━━━ Teks Dokumen

WARTABANJAR.COM, JAKARTA – Komika Pandji Pragiwaksono bersama kuasa hukumnya, Haris Azhar, mendatangi Majelis Ulama Indonesia (MUI) Pusat di Jakarta Pusat. Kedatangan keduanya bertujuan untuk bersilaturahmi sekaligus berdialog dan bertabayyun terkait pertunjukan stand up comedy bertajuk Mens Rea yang belakangan menjadi perbincangan publik.
Haris Azhar menjelaskan, pertemuan tersebut dimanfaatkan untuk menjelaskan secara langsung konteks pertunjukan Mens Rea, mulai dari tujuan, latar belakang, hingga proses kreatif yang dijalani Pandji sebagai seniman.
“Kami datang untuk menjelaskan situasi yang berkembang. Pandji menjelaskan pertunjukan, tujuannya, latar belakang, dan prosesnya. Selebihnya kami berdiskusi dengan santai, tukar pikiran, dan ngobrol banyak hal,” ujar Haris Azhar di Kantor MUI Pusat, Selasa (3/2/2026).
Pandji Pragiwaksono menegaskan bahwa kehadirannya di MUI murni untuk berdialog dan menjelaskan maksud karyanya. Ia mengaku bersyukur karena pertemuan berlangsung dalam suasana yang hangat dan penuh keterbukaan.
“Alhamdulillah dialognya berjalan sangat menyenangkan, bahkan penuh tawa. Sebagai seniman, hal paling krusial bagi saya adalah bisa menjelaskan maksud dari karya yang saya buat,” ungkap Pandji.
Dalam pertemuan tersebut, Pandji juga menerima sejumlah masukan dari MUI. Ia menyatakan komitmennya untuk terus melakukan refleksi dan perbaikan dalam berkarya agar dapat tetap menghibur publik tanpa mengabaikan sensitivitas dan perasaan masyarakat.
“Sebagai orang yang berkarya, selalu ada ruang untuk menjadi lebih baik. Itu komitmen saya ke depan,” tegasnya.

━━━━━━
━━━ Catatan yang Ditampilkan

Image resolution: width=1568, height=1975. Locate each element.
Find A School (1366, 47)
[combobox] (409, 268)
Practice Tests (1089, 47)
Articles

━━━━━━

*Soal Latihan*.
1. Ringkaslah teks dokumen dalam dua kalimat.
2. Menurut teks dokumen, pada hari dan tanggal berapa Haris Azhar memberikan keterangannya di Kantor MUI Pusat?
3. Salin kata demi kata bagian teks dokumen yang dimulai pada kata-kata "Haris Azhar menjelaskan, pertemuan" dan berhenti setelah "dan penuh keterbukaan.".

*Jawaban Tiap Soal*.
1. Pandji Pragiwaksono bersama kuasa hukumnya, Haris Azhar, mendatangi MUI Pusat di Jakarta Pusat untuk bersilaturahmi, berdialog, dan bertabayyun terkait pertunjukan stand up comedy Mens Rea. Dalam pertemuan yang berlangsung hangat itu, Pandji menjelaskan maksud karyanya, menerima sejumlah masukan dari MUI, dan menyatakan komitmen untuk terus melakukan refleksi dan perbaikan dalam berkarya.

2. Pada Selasa (3/2/2026).

3.
Haris Azhar menjelaskan, pertemuan tersebut dimanfaatkan untuk menjelaskan secara langsung konteks pertunjukan Mens Rea, mulai dari tujuan, latar belakang, hingga proses kreatif yang dijalani Pandji sebagai seniman.
“Kami datang untuk menjelaskan situasi yang berkembang. Pandji menjelaskan pertunjukan, tujuannya, latar belakang, dan prosesnya. Selebihnya kami berdiskusi dengan santai, tukar pikiran, dan ngobrol banyak hal,” ujar Haris Azhar di Kantor MUI Pusat, Selasa (3/2/2026).
Pandji Pragiwaksono menegaskan bahwa kehadirannya di MUI murni untuk berdialog dan menjelaskan maksud karyanya. Ia mengaku bersyukur karena pertemuan berlangsung dalam suasana yang hangat dan penuh keterbukaan.